Employees are able to self certificate for paternity leave and HMRC requires records to be kept for a period of 3 years following payment of SPP. Remember that beyond April 2011 this will be a statutory right, so refusing leave or refusing payment for leave or subjecting the father to detriment for asking for or taking leave would be unlawful. Nearer the time we will update myhrdept.co.uk’s paternity and maternity leave policies and procedures to reflect these changes.
Also delayed until 2011 the Agency Workers Directive (AWD) will come into force. If you employ agency workers they will become entitled to the same pay and most benefits as your full time employees after 12 weeks of service. The new laws come into force in 2011 (October probably) and if you do use employment agency staff you should be discussing the implications of the AWD now with your agency provider.
Also of note is some recent case law on holiday pay for workers, in particular centring around an employee who broke his ankle while on a holiday period agreed with his employer. By the time he had returned from holiday the current leave year had expired and his employer refused to let him have his holiday back (he had asked for the holiday to be swapped with sick leave). The employment tribunal ruled that in circumstances of this nature the employer should have allowed the employee to substitute sick for holiday leave and should have been allowed to have rescheduled his holiday leave even though the old year in which he had accrued it had finished. This case builds on a plethora of other cases around the accrual of holiday while on long term sick leave with the current position being that holiday does indeed continue to accrue and will carry over into a new leave year whether or not a ‘use it or lose it’ policy is on place with the employer.

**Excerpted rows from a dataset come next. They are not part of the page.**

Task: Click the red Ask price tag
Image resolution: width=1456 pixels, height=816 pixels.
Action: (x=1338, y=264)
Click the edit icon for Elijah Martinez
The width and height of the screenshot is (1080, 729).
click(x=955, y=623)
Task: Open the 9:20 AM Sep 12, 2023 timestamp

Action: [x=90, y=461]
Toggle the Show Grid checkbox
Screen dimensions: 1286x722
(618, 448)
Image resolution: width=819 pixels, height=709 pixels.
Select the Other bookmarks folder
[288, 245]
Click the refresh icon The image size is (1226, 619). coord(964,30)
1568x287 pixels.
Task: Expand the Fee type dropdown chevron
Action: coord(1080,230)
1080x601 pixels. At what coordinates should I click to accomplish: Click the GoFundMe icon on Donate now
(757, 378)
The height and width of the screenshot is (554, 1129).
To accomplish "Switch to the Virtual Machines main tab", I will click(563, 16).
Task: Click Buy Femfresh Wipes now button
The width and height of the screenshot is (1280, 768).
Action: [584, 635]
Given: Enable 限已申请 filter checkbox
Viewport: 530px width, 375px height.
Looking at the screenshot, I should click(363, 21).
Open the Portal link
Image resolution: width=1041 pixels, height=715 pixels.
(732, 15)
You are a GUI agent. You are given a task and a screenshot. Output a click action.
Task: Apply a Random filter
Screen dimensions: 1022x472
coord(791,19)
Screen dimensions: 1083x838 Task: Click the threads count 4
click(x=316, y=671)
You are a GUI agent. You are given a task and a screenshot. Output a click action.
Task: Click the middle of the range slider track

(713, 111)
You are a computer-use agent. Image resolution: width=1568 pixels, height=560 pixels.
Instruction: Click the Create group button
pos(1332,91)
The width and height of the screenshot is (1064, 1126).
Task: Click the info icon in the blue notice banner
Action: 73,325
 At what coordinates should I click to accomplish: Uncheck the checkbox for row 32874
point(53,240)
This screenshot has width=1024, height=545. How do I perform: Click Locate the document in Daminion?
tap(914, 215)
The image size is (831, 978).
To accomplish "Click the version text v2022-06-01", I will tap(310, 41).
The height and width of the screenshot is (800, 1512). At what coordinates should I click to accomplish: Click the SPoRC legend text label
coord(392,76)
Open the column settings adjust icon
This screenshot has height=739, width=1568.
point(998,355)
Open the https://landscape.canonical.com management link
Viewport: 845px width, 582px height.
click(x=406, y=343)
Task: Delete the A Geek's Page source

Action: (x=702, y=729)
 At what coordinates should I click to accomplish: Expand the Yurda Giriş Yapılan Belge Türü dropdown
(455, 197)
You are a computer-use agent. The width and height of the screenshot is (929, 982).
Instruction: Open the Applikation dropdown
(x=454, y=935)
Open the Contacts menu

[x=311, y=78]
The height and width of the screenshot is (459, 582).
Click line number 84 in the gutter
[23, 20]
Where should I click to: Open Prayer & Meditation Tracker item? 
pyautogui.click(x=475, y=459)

Finally we will round off this news item with ‘fit notes‘. Fit notes replaced sick notes from April and doctors are now required to assess whether an ill employee is able to do some work, or work of a certain nature. This is designed to tackle a widely held belief that GPs are too quick to sign off employees as unfit to work, with the resultant impact on employers and the economy. The proof of the pudding as always will be in the eating. At myhrdept.co.uk we have over the years assisted many of our subscribers to attain medical information from GPs to help expedite absent employees’ return to work.